# NBA Naive Bayes model 

## Introduction

In this activity, you will build your own Naive Bayes model. Naive Bayes models can be valuable to use any time you are doing work with predictions because they give you a way to account for new information. In today's world, where data is constantly evolving, modeling with Naive Bayes can help you adapt quickly and make more accurate predictions about what could occur.

For this activity, you work for a firm that provides insights for management and coaches in the National Basketball Association (NBA), a professional basketball league in North America. The league is interested in retaining players who can last in the high-pressure environment of professional basketball and help the team be successful over time. In the previous activity, you analyzed a subset of data that contained information about the NBA players and their performance records. You conducted feature engineering to determine which features would most effectively predict a player's career duration. You will now use those insights to build a model that predicts whether a player will have an NBA career lasting five years or more. 

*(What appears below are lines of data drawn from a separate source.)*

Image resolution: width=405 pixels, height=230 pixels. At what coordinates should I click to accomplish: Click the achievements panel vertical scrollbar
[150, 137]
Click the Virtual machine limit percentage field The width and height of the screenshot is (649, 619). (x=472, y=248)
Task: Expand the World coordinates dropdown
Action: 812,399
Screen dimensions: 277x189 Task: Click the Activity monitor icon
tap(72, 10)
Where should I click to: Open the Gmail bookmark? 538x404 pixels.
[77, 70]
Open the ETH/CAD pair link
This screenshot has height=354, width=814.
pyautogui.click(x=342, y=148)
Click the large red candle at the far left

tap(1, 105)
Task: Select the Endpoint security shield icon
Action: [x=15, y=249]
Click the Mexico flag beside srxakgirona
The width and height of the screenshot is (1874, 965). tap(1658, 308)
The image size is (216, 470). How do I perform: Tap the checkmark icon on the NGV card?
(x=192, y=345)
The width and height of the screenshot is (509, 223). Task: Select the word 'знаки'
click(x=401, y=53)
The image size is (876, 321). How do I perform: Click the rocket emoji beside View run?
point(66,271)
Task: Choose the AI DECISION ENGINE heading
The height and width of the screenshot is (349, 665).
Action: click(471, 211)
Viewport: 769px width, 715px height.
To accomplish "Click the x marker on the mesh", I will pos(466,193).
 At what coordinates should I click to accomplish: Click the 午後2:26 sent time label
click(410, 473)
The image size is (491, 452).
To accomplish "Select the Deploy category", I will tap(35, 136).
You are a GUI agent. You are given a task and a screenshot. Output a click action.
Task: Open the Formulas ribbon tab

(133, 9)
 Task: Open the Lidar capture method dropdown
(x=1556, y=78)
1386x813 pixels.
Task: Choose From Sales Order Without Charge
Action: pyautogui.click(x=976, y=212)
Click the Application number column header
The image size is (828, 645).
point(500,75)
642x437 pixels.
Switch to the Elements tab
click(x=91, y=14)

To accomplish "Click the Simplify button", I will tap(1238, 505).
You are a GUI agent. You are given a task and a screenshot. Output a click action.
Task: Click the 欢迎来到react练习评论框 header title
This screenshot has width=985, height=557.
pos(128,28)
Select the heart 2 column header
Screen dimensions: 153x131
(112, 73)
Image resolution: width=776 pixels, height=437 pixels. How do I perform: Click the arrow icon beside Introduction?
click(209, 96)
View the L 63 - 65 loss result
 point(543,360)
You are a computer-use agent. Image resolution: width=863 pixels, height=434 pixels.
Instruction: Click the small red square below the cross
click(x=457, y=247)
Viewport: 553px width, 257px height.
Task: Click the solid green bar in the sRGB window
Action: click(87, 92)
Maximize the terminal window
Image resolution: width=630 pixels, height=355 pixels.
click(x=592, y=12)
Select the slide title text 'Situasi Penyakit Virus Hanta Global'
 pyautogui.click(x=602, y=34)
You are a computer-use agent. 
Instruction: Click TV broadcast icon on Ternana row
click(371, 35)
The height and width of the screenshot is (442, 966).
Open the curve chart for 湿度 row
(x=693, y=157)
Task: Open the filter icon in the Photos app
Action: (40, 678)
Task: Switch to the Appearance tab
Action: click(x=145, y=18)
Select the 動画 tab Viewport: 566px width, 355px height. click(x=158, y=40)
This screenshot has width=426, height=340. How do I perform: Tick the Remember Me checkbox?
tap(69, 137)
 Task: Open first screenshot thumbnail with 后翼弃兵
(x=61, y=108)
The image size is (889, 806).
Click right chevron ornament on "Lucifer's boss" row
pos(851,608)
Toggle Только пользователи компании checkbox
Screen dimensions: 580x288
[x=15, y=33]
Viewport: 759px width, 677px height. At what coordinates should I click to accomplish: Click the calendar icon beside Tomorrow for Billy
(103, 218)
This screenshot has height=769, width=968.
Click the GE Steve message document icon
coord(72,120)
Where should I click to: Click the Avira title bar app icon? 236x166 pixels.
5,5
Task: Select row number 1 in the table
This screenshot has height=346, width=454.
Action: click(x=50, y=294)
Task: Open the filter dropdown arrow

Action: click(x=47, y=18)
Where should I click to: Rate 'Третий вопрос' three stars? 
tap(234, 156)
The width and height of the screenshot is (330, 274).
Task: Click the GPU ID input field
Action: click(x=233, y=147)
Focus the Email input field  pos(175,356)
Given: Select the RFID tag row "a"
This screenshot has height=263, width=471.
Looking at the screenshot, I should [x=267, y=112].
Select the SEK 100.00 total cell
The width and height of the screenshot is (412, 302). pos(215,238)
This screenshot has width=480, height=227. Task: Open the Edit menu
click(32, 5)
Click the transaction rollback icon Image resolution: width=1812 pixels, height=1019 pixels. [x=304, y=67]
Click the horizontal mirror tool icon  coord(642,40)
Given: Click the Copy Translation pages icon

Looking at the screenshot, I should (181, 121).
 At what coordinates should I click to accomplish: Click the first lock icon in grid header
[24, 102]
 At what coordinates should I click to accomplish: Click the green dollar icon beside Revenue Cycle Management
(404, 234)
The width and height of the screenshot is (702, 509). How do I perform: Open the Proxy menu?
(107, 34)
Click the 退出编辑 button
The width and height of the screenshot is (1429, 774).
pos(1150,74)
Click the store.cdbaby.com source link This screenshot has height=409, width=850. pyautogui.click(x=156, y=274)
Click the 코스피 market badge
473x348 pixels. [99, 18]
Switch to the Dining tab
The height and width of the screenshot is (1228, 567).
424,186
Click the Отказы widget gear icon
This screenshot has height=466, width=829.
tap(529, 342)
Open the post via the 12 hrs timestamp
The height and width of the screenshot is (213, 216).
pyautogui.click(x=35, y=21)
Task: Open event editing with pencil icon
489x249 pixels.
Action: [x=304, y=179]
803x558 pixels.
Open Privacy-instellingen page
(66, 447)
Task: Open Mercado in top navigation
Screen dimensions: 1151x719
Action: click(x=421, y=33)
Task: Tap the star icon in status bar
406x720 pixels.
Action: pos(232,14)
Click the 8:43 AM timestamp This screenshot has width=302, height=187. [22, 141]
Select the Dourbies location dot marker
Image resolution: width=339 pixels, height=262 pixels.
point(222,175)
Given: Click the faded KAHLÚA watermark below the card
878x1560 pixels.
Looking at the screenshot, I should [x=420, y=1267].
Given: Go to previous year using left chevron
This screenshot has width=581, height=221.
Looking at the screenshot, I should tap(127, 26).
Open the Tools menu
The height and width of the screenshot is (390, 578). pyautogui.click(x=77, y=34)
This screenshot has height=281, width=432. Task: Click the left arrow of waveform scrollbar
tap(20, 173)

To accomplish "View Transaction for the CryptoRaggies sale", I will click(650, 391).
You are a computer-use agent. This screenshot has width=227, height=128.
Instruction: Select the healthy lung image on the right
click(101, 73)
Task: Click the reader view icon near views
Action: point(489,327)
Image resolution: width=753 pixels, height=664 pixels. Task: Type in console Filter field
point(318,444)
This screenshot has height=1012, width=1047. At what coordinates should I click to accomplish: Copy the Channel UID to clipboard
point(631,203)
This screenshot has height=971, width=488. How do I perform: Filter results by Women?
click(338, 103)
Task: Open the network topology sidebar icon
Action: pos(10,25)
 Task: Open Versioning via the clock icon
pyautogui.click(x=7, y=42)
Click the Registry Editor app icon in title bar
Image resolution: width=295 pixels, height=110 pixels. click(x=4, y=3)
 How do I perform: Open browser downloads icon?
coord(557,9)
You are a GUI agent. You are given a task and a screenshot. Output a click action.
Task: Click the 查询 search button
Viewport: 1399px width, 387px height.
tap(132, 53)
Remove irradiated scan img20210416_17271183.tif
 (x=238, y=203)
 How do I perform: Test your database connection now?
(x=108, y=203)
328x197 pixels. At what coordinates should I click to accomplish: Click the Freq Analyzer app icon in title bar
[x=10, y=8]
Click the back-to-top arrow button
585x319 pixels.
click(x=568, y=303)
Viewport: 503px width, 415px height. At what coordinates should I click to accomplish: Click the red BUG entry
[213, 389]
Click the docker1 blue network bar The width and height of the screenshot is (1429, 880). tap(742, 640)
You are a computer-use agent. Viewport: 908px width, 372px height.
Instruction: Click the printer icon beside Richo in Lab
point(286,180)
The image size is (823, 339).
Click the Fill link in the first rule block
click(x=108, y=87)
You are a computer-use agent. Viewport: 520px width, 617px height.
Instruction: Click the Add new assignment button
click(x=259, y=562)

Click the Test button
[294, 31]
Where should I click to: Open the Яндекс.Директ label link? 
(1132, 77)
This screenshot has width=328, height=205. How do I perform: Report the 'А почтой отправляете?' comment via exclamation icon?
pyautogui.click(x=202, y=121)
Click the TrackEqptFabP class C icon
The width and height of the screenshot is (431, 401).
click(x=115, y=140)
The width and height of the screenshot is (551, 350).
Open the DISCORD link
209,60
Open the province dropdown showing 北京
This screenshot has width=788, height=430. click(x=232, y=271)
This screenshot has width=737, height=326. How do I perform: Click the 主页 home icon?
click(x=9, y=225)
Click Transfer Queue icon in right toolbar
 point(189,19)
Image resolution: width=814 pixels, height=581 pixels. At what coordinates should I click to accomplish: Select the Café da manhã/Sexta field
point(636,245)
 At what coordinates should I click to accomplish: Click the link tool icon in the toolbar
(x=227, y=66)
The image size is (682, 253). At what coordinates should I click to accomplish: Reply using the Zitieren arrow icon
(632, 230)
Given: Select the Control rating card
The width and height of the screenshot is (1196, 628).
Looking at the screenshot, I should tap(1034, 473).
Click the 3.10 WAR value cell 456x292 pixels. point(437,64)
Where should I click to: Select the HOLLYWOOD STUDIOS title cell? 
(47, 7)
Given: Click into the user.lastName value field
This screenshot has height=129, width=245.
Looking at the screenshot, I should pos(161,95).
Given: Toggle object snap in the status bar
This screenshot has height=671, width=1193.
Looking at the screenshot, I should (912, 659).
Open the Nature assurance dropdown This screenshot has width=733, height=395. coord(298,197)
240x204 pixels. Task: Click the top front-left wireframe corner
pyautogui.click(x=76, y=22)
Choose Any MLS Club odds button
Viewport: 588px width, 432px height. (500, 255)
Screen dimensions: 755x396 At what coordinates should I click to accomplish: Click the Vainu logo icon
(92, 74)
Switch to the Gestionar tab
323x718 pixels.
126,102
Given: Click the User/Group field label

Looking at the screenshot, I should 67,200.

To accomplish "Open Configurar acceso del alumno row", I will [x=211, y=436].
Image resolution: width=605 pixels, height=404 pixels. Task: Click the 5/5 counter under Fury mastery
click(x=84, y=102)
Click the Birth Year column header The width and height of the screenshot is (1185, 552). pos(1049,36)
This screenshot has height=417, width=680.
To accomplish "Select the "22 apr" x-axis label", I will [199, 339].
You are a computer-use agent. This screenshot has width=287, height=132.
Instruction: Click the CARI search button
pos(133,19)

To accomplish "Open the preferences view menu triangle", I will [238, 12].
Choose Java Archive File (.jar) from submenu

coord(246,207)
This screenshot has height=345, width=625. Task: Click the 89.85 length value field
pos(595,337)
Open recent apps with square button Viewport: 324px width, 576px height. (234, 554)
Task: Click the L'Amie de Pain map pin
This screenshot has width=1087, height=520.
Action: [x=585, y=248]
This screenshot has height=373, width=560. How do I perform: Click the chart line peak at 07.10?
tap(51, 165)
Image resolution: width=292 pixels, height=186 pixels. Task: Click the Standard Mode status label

The data for this activity consists of performance statistics from each player's rookie year. There are 1,341 observations, and each observation in the data represents a different player in the NBA. Your target variable is a Boolean value that indicates whether a given player will last in the league for five years. Since you previously performed feature engineering on this data, it is now ready for modeling.   

## Step 1: Imports

### Import packages

Begin with your import statements. Of particular note here are `pandas` and from `sklearn`, `naive_bayes`, `model_selection`, and `metrics`.

In [None]:
# Import relevant libraries and modules.

### Load the dataset

Recall that in the lab about feature engineering, you outputted features for the NBA player dataset along with the target variable ``target_5yrs``. Data was imported as a DataFrame called `extracted_data`. As shown in this cell, the dataset has been automatically loaded in for you. You do not need to download the .csv file, or provide more code, in order to access the dataset and proceed with this lab. Please continue with this activity by completing the following instructions.

In [None]:
# RUN THIS CELL TO IMPORT YOUR DATA.
# Load extracted_nba_players_data.csv into a DataFrame called extracted_data.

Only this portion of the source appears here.